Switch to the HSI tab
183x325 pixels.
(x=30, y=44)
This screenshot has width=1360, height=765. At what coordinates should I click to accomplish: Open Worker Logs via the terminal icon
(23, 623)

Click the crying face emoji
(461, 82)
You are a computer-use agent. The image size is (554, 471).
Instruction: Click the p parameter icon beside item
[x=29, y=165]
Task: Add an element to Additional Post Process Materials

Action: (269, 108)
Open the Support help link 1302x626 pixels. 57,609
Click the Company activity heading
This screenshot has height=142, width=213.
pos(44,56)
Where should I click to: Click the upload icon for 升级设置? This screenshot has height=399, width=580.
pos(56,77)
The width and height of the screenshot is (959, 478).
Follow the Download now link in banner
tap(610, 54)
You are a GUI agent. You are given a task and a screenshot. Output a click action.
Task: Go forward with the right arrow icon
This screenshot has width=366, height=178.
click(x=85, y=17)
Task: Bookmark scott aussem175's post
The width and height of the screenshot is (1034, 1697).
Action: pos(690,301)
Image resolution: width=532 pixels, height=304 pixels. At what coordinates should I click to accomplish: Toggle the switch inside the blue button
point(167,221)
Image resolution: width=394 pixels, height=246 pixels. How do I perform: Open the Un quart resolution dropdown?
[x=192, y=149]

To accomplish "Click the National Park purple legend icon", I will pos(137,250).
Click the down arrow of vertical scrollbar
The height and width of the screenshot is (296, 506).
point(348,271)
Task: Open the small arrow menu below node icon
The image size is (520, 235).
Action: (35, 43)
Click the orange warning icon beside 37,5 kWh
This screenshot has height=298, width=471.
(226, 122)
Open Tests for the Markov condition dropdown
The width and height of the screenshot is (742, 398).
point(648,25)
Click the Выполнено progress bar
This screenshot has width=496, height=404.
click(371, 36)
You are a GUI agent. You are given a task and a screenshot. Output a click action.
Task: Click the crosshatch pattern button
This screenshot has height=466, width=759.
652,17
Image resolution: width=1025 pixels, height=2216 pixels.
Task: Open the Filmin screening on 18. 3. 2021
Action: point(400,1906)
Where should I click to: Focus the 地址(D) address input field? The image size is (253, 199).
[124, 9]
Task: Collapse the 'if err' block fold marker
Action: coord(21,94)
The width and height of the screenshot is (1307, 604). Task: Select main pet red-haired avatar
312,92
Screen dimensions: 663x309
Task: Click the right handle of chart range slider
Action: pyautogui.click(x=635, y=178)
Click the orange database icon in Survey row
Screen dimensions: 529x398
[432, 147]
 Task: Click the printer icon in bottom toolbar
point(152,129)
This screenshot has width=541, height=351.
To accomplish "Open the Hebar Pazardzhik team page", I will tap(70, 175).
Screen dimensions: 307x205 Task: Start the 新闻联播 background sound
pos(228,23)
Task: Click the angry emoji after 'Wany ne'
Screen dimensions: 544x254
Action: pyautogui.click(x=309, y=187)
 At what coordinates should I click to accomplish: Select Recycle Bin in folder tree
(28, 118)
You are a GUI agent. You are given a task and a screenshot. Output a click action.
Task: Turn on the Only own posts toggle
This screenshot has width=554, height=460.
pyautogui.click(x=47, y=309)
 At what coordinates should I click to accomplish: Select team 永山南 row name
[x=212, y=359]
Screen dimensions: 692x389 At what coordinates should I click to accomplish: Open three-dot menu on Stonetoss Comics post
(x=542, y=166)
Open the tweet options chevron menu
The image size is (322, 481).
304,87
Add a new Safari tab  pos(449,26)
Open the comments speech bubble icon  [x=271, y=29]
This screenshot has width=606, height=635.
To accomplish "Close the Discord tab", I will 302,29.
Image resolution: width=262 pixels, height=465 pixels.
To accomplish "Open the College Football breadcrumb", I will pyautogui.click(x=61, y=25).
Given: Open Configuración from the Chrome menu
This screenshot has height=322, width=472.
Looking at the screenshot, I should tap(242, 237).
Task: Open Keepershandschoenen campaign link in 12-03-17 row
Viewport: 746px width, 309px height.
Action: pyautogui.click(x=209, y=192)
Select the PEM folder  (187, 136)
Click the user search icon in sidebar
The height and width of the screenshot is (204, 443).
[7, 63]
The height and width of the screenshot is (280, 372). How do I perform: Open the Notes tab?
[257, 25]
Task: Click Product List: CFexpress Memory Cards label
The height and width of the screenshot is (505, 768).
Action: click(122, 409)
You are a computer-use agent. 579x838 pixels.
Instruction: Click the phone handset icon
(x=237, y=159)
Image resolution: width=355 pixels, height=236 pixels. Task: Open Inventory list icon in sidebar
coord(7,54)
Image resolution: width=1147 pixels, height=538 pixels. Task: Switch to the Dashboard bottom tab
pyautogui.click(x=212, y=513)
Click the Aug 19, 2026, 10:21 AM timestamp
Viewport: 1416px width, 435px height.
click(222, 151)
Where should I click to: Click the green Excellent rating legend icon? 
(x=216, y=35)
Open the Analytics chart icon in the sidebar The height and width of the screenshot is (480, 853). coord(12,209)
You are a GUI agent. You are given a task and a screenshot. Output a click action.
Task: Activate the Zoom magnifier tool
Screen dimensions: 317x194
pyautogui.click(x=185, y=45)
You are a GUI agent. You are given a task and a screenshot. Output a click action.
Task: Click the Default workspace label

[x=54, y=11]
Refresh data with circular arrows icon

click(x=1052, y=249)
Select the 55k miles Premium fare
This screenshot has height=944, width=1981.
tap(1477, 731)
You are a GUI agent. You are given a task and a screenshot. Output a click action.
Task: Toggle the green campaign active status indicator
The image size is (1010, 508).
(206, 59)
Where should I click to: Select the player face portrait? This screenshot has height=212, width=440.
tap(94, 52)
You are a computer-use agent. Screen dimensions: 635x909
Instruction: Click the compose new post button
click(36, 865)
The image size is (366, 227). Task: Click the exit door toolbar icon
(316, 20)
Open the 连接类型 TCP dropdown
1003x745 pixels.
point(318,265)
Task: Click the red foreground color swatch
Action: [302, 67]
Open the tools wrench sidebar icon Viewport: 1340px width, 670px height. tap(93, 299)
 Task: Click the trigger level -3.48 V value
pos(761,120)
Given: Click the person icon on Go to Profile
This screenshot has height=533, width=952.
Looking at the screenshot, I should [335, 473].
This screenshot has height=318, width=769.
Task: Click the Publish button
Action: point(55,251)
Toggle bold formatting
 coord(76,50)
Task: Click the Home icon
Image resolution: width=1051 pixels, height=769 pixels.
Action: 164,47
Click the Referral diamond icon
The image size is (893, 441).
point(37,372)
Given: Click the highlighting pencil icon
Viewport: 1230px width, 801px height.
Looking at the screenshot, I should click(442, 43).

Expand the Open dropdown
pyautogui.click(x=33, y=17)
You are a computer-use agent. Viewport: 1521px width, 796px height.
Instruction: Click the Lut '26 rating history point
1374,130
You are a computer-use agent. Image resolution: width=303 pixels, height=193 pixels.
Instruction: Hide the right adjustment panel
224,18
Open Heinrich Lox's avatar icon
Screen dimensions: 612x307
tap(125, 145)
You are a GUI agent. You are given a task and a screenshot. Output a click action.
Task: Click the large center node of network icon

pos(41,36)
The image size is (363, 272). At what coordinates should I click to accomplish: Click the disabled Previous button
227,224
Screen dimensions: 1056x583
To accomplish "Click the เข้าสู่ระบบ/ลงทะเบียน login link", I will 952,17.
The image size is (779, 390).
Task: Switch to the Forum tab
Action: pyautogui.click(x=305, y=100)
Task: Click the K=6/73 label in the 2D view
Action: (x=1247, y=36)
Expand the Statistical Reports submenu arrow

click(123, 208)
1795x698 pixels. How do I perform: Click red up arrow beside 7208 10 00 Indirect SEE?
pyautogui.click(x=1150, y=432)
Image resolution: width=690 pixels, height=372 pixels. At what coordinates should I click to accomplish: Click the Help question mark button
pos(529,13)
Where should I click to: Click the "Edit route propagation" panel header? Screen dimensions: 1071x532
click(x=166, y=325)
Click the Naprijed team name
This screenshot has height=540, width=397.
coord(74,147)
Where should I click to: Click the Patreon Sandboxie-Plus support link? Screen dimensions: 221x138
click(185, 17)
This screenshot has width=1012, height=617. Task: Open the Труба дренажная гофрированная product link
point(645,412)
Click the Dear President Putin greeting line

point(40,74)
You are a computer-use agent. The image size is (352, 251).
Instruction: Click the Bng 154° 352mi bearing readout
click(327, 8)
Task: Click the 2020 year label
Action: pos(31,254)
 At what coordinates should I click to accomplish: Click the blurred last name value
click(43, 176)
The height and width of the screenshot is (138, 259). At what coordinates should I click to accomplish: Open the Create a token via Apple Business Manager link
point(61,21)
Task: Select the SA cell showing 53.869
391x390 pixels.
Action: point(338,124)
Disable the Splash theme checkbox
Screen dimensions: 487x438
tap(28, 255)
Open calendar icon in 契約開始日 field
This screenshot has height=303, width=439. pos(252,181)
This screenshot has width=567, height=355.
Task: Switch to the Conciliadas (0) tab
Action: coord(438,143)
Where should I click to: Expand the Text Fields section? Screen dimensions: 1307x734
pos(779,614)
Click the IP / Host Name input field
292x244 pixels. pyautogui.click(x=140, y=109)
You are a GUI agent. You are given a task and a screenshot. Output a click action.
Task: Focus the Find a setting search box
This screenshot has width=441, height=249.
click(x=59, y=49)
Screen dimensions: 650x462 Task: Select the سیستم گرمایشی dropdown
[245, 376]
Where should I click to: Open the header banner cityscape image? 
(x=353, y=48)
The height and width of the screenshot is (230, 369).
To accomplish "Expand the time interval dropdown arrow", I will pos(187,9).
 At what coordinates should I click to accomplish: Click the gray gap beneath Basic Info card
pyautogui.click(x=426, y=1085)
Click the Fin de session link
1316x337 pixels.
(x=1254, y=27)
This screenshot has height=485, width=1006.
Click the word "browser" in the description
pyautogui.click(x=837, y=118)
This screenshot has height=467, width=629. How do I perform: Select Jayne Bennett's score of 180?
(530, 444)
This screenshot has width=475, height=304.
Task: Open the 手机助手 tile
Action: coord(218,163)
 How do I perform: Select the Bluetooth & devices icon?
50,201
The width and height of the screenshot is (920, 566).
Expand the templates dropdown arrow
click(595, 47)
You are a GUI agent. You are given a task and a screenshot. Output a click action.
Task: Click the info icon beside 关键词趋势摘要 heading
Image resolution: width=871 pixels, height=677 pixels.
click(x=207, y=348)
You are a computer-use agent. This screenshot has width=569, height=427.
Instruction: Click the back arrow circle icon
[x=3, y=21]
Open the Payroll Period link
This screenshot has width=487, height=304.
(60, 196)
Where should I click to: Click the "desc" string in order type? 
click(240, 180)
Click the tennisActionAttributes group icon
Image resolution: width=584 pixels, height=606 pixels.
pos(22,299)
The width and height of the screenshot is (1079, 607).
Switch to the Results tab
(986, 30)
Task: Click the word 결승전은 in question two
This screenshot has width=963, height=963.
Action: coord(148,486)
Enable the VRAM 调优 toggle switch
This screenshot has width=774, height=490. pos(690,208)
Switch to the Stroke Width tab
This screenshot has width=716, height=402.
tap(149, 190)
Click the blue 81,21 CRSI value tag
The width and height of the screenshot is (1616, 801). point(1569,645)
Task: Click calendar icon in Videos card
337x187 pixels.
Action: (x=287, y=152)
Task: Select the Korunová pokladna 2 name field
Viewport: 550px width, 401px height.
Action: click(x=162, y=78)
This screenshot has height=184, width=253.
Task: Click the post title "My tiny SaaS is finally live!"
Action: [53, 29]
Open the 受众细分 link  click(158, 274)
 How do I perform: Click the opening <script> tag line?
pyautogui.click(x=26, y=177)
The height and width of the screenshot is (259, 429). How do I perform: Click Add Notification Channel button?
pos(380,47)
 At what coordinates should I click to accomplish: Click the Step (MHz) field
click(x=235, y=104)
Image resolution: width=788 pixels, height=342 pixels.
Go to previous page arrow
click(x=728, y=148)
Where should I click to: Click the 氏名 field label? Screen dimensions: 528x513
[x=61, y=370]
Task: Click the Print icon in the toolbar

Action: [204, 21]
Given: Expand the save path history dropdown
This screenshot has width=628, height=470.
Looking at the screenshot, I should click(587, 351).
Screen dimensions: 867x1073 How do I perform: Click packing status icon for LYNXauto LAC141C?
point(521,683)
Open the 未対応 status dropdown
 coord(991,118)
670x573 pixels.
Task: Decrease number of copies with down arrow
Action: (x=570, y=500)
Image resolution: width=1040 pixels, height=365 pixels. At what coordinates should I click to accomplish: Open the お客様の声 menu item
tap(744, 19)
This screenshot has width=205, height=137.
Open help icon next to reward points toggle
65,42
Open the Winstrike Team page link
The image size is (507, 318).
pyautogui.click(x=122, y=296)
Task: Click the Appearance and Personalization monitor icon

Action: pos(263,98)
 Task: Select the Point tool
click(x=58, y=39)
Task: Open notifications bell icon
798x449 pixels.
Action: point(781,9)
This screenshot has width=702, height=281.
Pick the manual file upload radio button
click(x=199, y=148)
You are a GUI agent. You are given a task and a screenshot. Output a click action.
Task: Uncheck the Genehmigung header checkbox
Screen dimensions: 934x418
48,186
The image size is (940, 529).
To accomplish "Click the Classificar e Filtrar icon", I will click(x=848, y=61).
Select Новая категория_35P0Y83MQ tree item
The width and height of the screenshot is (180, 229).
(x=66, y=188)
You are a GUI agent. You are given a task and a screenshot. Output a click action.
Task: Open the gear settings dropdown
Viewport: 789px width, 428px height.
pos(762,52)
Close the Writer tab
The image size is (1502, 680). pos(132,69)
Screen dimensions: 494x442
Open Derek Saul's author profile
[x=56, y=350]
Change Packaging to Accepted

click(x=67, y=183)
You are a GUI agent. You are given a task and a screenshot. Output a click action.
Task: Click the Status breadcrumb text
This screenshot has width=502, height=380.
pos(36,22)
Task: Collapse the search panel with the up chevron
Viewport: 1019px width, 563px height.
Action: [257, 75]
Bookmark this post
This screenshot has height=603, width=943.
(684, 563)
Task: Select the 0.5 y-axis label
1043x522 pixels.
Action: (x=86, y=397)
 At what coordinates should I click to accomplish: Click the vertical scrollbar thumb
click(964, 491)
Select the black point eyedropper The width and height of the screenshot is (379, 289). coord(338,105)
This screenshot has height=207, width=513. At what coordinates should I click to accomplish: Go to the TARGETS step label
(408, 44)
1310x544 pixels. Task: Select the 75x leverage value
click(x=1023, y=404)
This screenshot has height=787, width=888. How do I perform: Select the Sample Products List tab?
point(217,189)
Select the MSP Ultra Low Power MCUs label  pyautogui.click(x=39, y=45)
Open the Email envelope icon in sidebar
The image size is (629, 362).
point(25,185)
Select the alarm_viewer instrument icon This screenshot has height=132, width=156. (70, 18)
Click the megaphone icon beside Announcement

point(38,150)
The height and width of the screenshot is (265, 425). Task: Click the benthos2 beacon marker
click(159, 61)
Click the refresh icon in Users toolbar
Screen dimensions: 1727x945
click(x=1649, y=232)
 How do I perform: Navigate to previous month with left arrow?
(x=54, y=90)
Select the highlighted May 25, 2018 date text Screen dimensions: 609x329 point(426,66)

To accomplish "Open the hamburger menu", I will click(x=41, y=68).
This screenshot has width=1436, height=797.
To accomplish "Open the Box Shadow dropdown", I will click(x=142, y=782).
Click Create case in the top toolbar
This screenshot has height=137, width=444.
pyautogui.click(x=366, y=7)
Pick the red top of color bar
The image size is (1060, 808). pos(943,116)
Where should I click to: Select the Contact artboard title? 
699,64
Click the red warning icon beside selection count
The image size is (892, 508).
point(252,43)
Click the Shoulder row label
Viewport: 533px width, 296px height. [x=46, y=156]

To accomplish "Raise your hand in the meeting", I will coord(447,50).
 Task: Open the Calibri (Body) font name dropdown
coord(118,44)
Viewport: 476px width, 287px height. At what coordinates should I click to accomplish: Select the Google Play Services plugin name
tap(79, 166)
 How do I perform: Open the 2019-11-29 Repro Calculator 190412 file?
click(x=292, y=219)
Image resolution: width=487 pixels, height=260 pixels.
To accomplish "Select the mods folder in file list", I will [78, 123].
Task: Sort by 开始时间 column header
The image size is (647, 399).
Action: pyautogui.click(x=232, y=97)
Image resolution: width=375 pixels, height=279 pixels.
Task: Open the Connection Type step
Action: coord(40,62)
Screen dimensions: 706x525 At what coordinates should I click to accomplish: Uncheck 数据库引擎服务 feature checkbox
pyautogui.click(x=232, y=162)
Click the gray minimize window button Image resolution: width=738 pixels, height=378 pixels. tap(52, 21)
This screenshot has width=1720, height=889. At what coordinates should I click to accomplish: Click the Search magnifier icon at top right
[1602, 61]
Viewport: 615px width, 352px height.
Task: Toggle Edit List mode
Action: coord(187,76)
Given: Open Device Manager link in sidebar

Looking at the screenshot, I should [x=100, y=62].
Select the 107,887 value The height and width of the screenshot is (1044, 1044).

════════════════════

Look above for the line holding "Given: Click the highlighting pencil icon" and the line holding "You are a computer-use agent. Viewport: 1521px", then output exactly those two lines and every line between them, nothing more.

#### FINISHED EXERCISE
Given: Click the highlighting pencil icon
Viewport: 1230px width, 801px height.
Looking at the screenshot, I should click(442, 43).

Expand the Open dropdown
pyautogui.click(x=33, y=17)
You are a computer-use agent. Viewport: 1521px width, 796px height.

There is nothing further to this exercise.